The fact is though, there were so many reasons the Wanderers should not have succeeded in that first season. They were a club that was built from scratch in 6 months, built up mostly by rejects from other A-League clubs that were considered not good enough for the A-League, and by unknown foreigners. Shinji Ono was the only big name signing but even he was overshadowed by the arrival of Italian legend Alessandro Del Piero to Sydney FC. The Wanderers also had a rookie manager and no proper training facilities.

Yet these rejects and misfits managed to go above and beyond what was expected of them. A centre-back partnership of Michael Beauchamp and Nikolai Topor-Stanley became the league's best. Mateo Poljak and Iacopo La Roca would become midfield anchors and chip in with goals and assists. Even Mark Bridge, who would go on to commit many crimes against football in subsequent seasons, got himself 11 goals and became a key attacking outlet for the Wanderers.

Kresinger was emblematic of the entire club that season. Both were unknown quantities, with no one knowing what to expect of them. An uninspiring start leading to some writing both of them off, before a resurgence that became one of the great footballing stories of that year. A story that concluded when the club did what no Australian club has done before or since; winning the Asian Champions League in 2014 at their first attempt.

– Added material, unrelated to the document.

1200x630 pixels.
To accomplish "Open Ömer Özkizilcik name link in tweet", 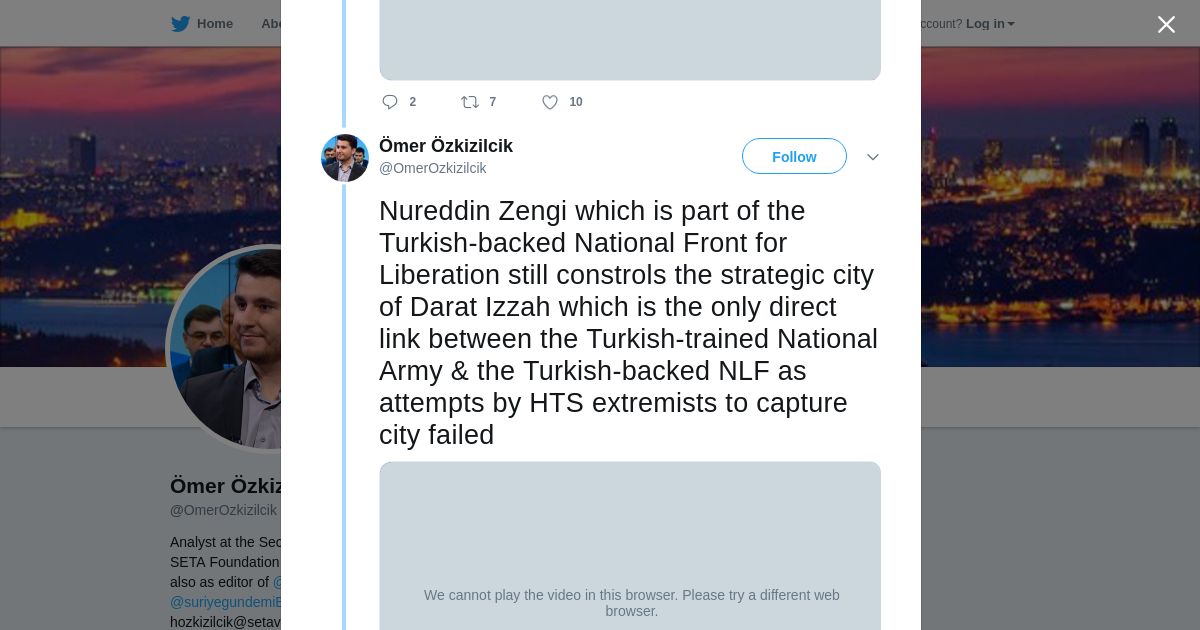I will tap(446, 146).
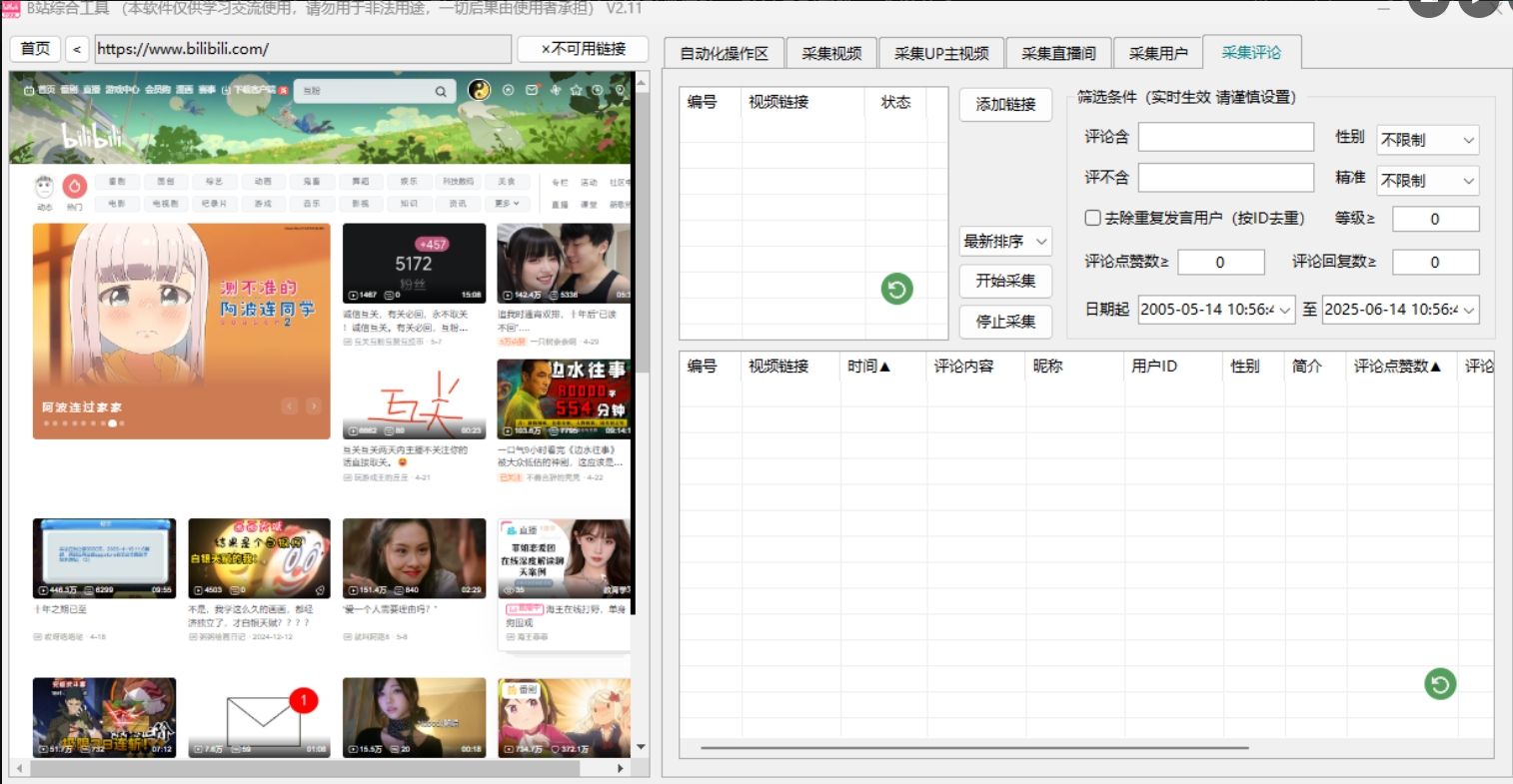Open the 日期起 start date picker
This screenshot has height=784, width=1513.
pos(1216,310)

Kresinger would end up being released at the end of the season, and despite knowing it was probably the right decision from a footballing point of view, many fans couldn’t help but feel a bit sad that we would no longer be able to see Dino in action for the Red and Black.

Those of us who were there that first season can always smile when we think about that team, with the glorious bald head of Dino Kresinger leading the line, fist pumping his way into our hearts.

It’s the fairytale story the Wanderers have become famous for.